## start Provided data

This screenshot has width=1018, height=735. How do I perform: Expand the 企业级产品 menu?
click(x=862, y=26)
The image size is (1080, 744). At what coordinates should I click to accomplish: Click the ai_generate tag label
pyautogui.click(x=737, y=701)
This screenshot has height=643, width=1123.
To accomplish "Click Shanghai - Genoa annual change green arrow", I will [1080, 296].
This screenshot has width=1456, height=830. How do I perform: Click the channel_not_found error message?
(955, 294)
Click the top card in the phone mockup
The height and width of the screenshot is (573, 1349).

## end Provided data

- Work required: Copy out the entries above, swapping every "screenshot" for "screen capture" and leaving everything else untouched.

- Output for this task:
This screen capture has width=1018, height=735. How do I perform: Expand the 企业级产品 menu?
click(x=862, y=26)
The image size is (1080, 744). At what coordinates should I click to accomplish: Click the ai_generate tag label
pyautogui.click(x=737, y=701)
This screen capture has height=643, width=1123.
To accomplish "Click Shanghai - Genoa annual change green arrow", I will [1080, 296].
This screen capture has width=1456, height=830. How do I perform: Click the channel_not_found error message?
(955, 294)
Click the top card in the phone mockup
The height and width of the screen capture is (573, 1349).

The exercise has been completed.